Q: Tell me about your experience living in the Sonoran Desert, located in the Southwest.

A:  Columbia — where I went for undergrad — used to lease the Biosphere 2, this crazy enclosure [in the Sonoran Desert] that some people with too much money [made into a] self-sustainable ecosystem. Columbia was running that, but at the same time leasing a lot of land out in the Sonoran Desert. I went out there the summer after my freshman year, just to take some geology classes, totally fell in love with it, and kept going back. Later, I lived out there in a trailer in the middle of the desert. I did a lot of interesting things when I was in geology: I lived on a boat in the Pacific Ocean, I lived in the Arctic in a tent… I’m getting soft now.

Q: How did you transition from geology to sports writing?

A: In one chapter, I write about sudden death in athletes. My closest friend from home had been a phenomenal athlete — potential Olympic-development [athlete], a first-generation Jamaican immigrant — and he dropped dead after a race when I was in college.
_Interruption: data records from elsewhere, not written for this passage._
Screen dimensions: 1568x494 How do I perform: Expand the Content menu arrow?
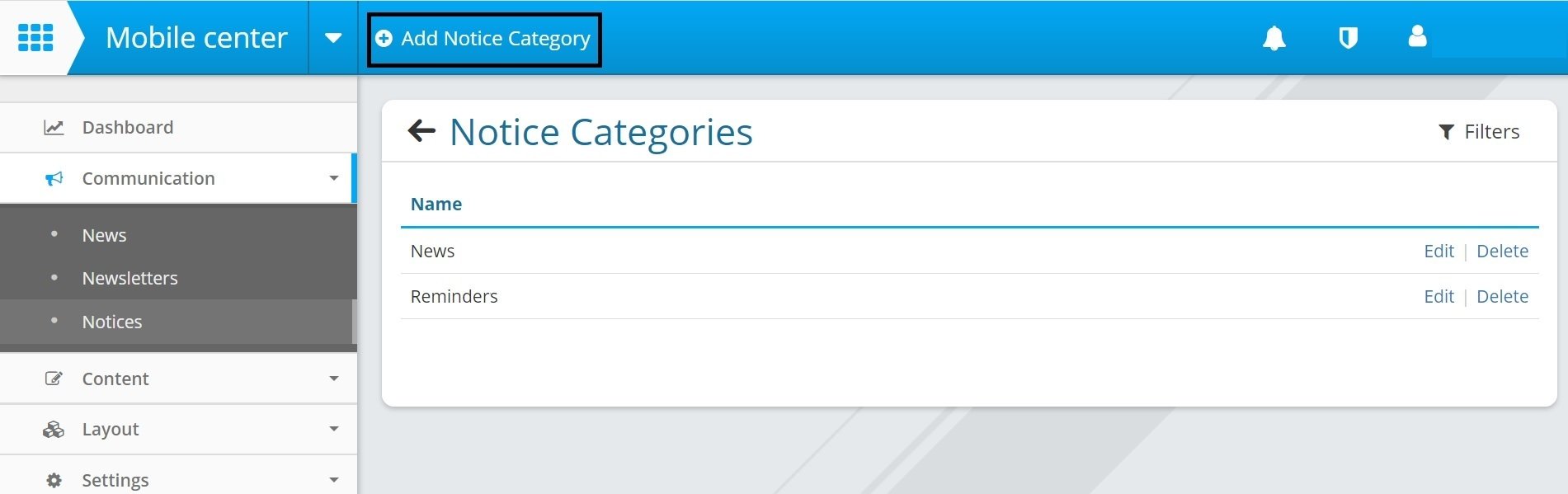tap(334, 379)
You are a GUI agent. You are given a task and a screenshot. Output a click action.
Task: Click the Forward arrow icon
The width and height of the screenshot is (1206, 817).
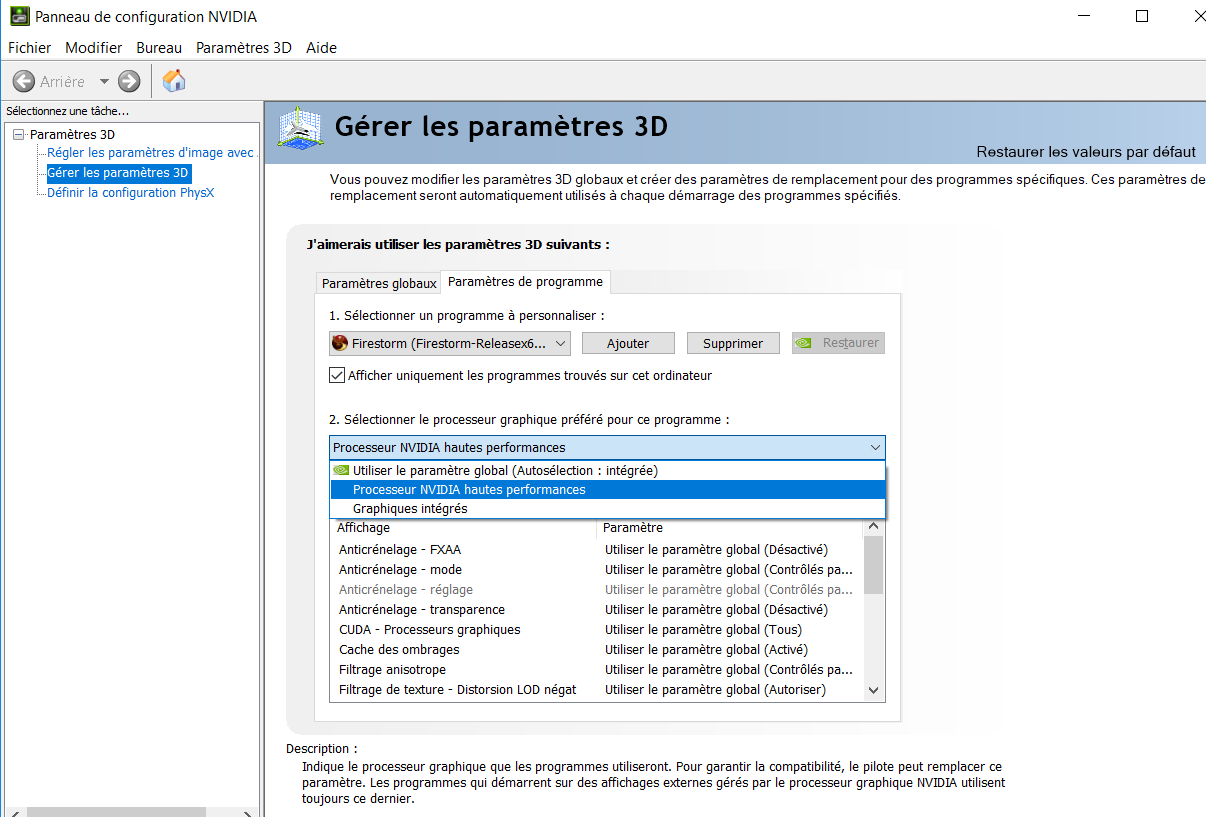129,81
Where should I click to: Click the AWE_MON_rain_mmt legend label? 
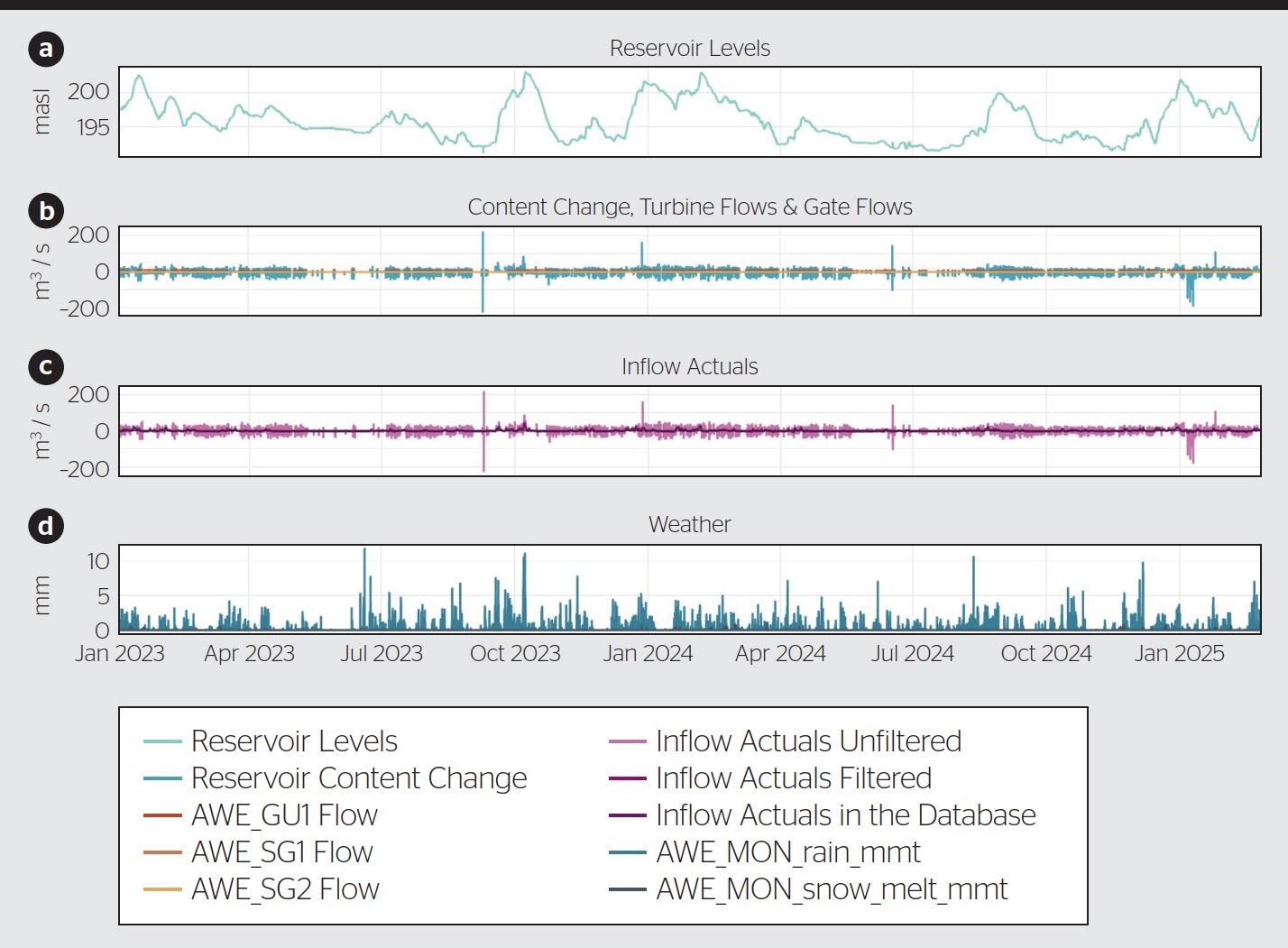(787, 852)
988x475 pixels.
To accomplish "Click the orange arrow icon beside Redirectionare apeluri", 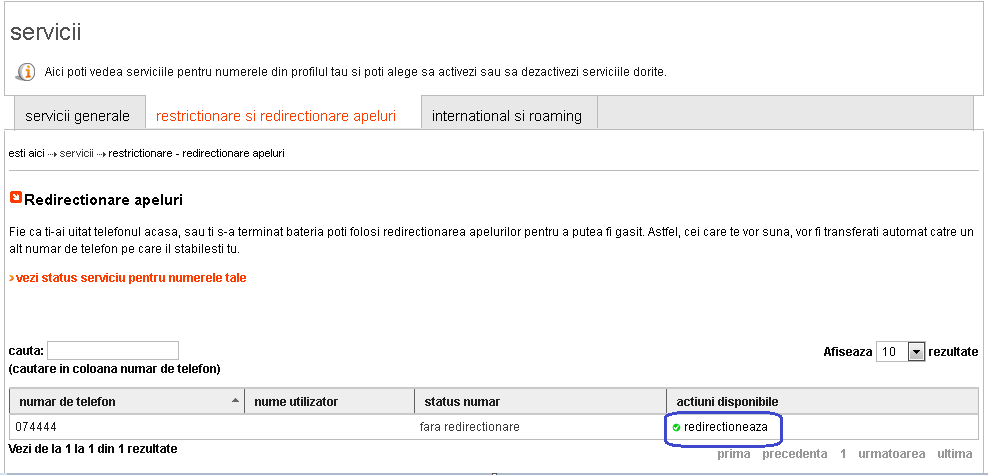I will pos(16,198).
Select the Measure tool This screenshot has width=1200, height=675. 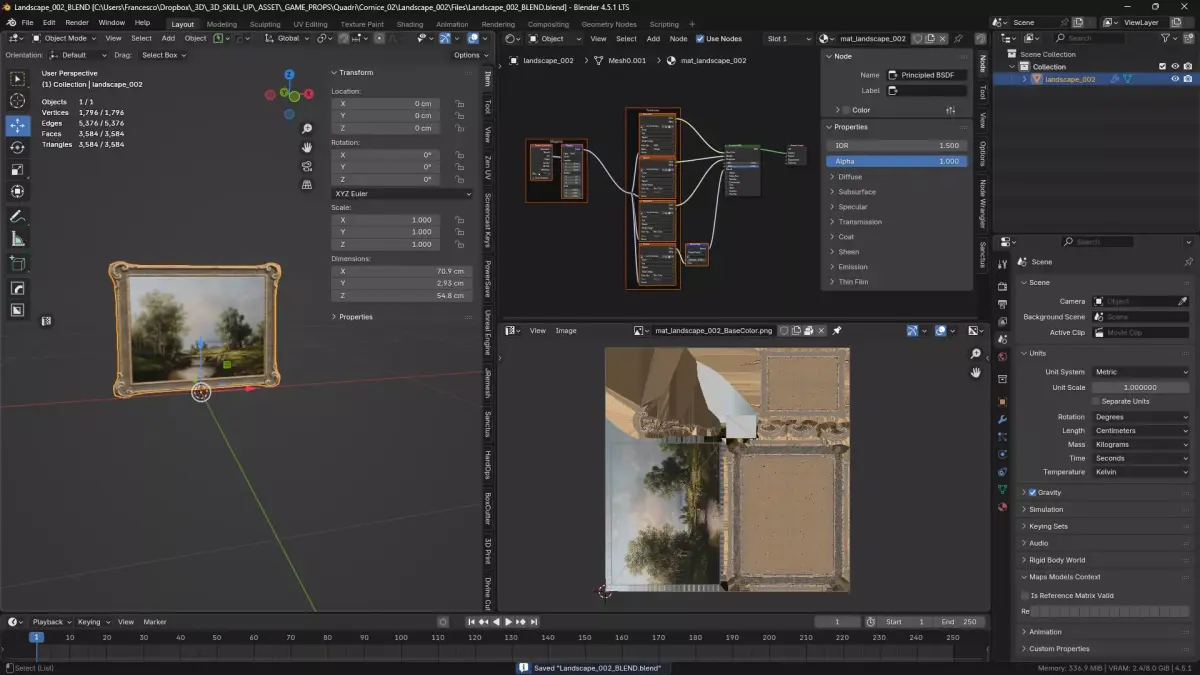pyautogui.click(x=18, y=239)
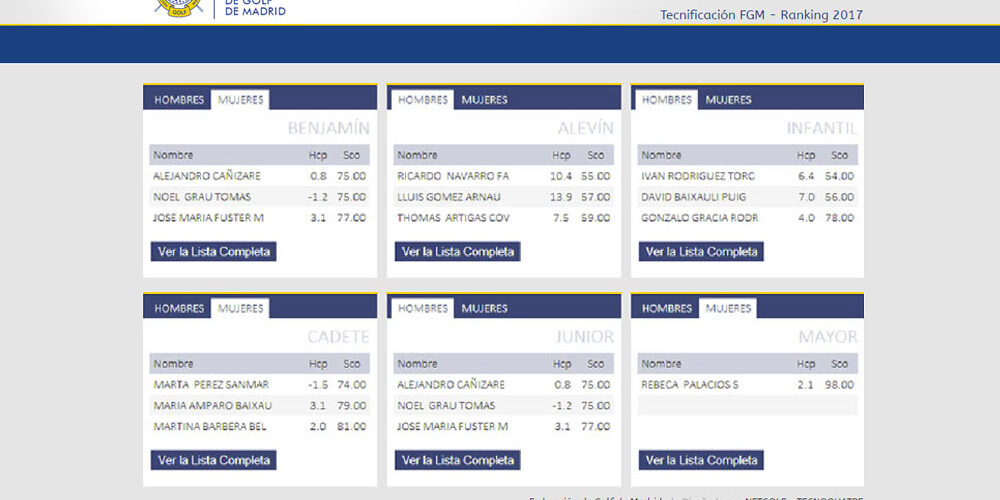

When I graduated and started geology grad school, I went to his parents and asked “What happened to him?” They said he had had a heart attack. All of a sudden, something flipped in my brain, and I thought, “I don’t even know what [heart attack] means.”

I got really curious, and over time, kept going back to them, and eventually they signed a waiver, allowing me to gather up his medical records. I did that, and one thing led to another, and I was beating on cardiologists’ doors. I determined that he died of a textbook-version of this heart condition that’s caused by a single gene mutation — it’s almost always the cause of an athlete dropping dead suddenly, a young athlete in particular. The more I learned about it, the more I said “I want to write about this,” and merge my interests in sports and science, partly because I wanted something useful to come of it. Still, you can’t say he didn’t die in vain, because he did. And I said I wanted to do this for Sports Illustrated, because I had been reading SI since I was a kid.

So I finished my Masters, took some journalism classes, became a crime reporter at a tabloid [the New York Daily News], and just worked from one job to another trying to get to Sports Illustrated. I started as a temporary fact-checker [at SI]… I left a full-time job to be a temp fact-checker, because I thought “This is what I wanted to do, to write about sudden cardiac arrest in Sports Illustrated,” So I got [there], and that was in fact my first cover story, about sudden cardiac death in athletes.

Q: What do you think of Linsanity: the period when Jeremy Lin, an Asian American basketball player, burst onto the professional basketball scene?

A: I was actually in Kenya when [Linsanity] exploded, and it was in the newspapers in rural Kenya. I didn’t find out that Whitney Houston had died until I came back, but I found out about Jeremy Lin while I was in Kenya.

I think the question “Are Asian men as good [at basketball] as other ethnicities?” is totally an open one, but I think he would have gotten drafted had he not been Asian. I think there’s a stereotype there, and it’s really cool to see what he did.

I think we shouldn’t be hugely surprised that he has regressed from being Michael Jordan for a couple of games, but I think he’s still a really effective player.

One thing I love about the Olympics is that people from every continent and background engage in the same competitions, and I would love to see the NBA become the same way. I don’t think [Linsanity] answers any question other than “Are there no Asian people in the world who can play guard in the NBA?” Outside of that, I think it’s wonderful socially, and I hope we see more of him.